Denn darum geht es eigentlich für mich als Kind der dritten Generation, das dieses Land namens DDR nur aus Familiengeschichten, Büchern, Filmen und Fernsehdokumentationen kennt: Ich bin ebenso tief enttäuscht wie mein Opa, dass der Sozialismus, den sich die DDR auf die Fahnen schrieb, nur mit einer Bespitzelung seiner eigenen Bürger zu haben war. Für mich stehen diese Akten und ihre Einsicht also nicht nur für eine aktive Geschichtsaufarbeitung gerade in Zeiten, da wieder über mehr Befugnisse für Polizei und Sicherheitsdienste diskutiert wird, sondern vor allem für die Frage: Was kann man daraus für ein zukünftig anderes Gesellschaftsmodell lernen?
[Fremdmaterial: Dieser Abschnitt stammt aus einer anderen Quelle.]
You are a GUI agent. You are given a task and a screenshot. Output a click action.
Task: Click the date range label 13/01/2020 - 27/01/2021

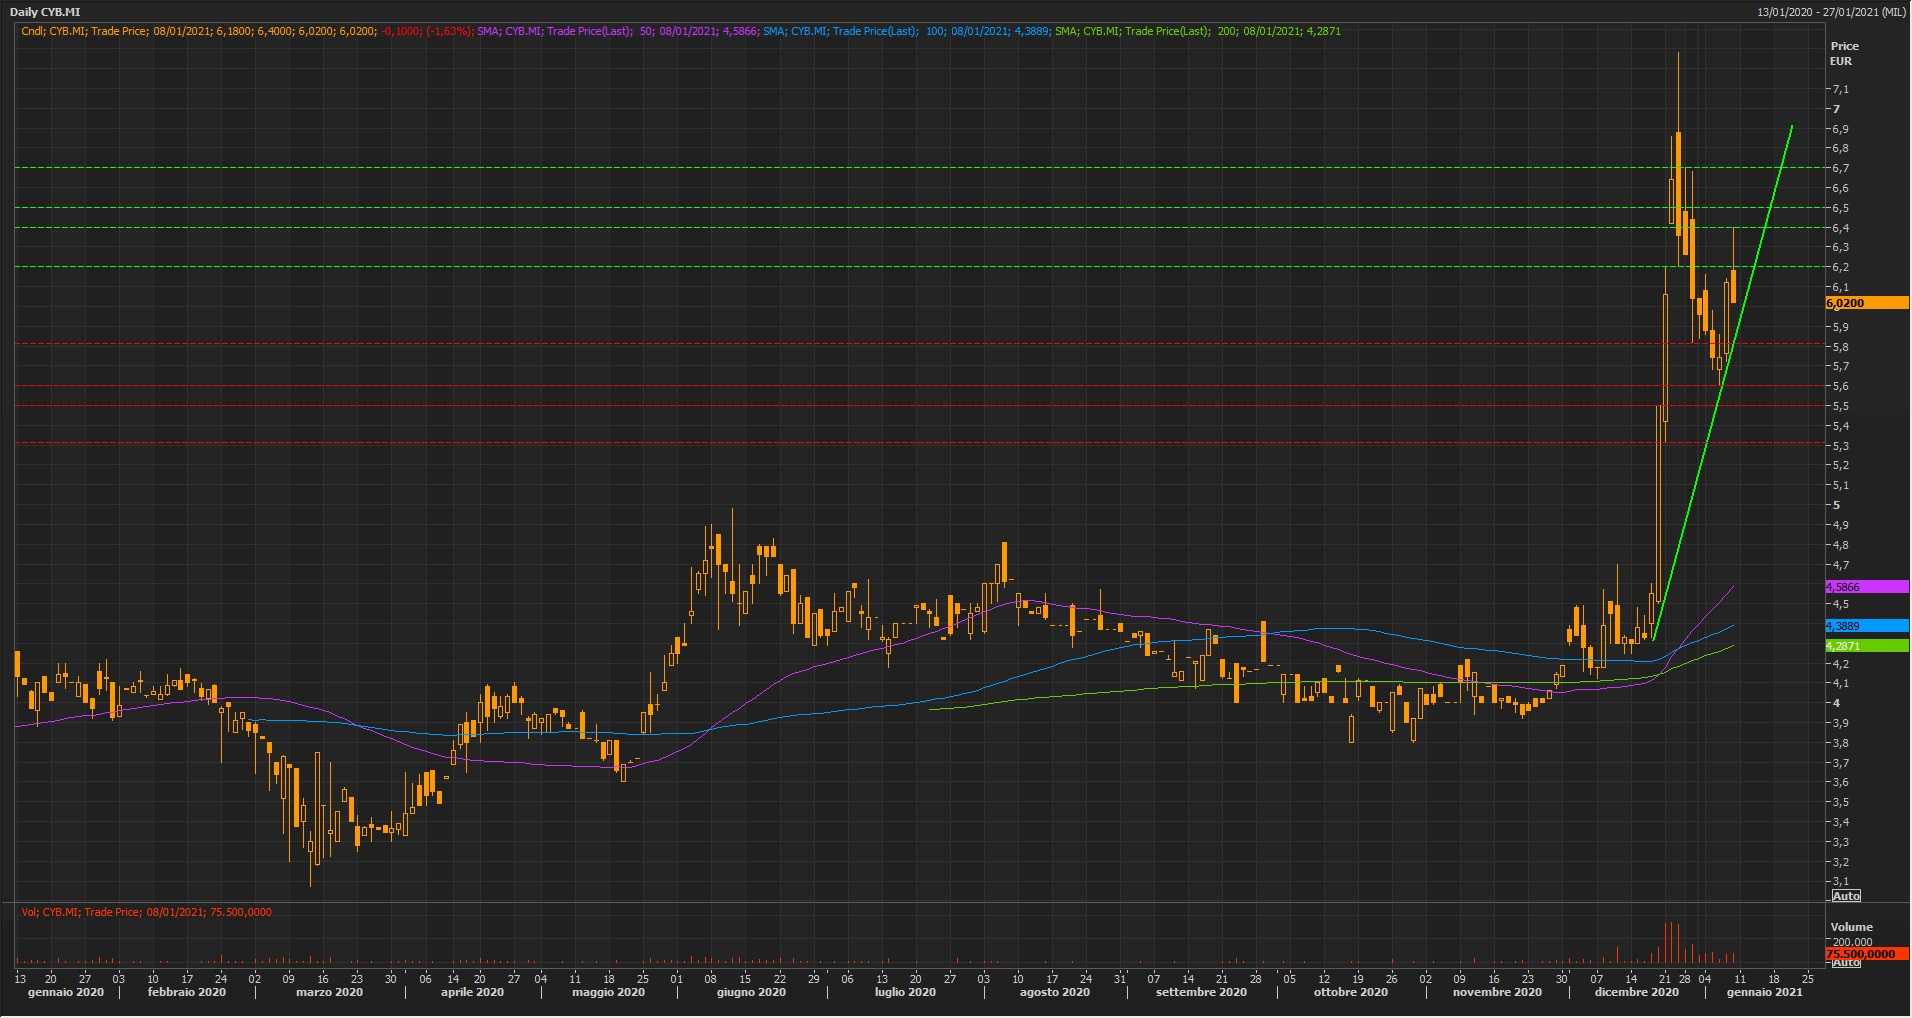[x=1831, y=12]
Klar wünschte ich deshalb, meine Mutter würde ihre Akte doch noch beantragen. Aber ich verstehe auch, dass manche Wunden nicht mehr aufgerissen werden müssen. Den Herren Richter und Bartholomäus hat die Einsicht zu Aufklärung und auch Befreiung verholfen, denn beide hatten konkrete persönliche Fragen. Ganz anders meine Mutter. Die hat keine Fragen mehr. Sie kann sich offenbar auch so denken, was in den Akten steht. Meinem Opa hingegen ging es nicht so sehr um persönliche Aufklärung, sondern vor allem darum, seinen Staat, die DDR, zu verstehen. Zumindest ein wenig hat er das durch die Einsicht wohl auch erreicht. Deshalb würde er, da bin ich mir ziemlich sicher, seine Akte immer wieder einsehen – trotz alledem.

Titelbild: Nach dem Fall der Mauer versuchten Stasi-Mitarbeiter, im großen Stil Unterlagen zu vernichten. Viele Dokumente sind tatsächlich verloren gegangen, andere wurden aus Bruchstücken rekonstruiert. Auch einige Bilder aus den Archiven zeigen Spuren des Vernichtungsprozesses.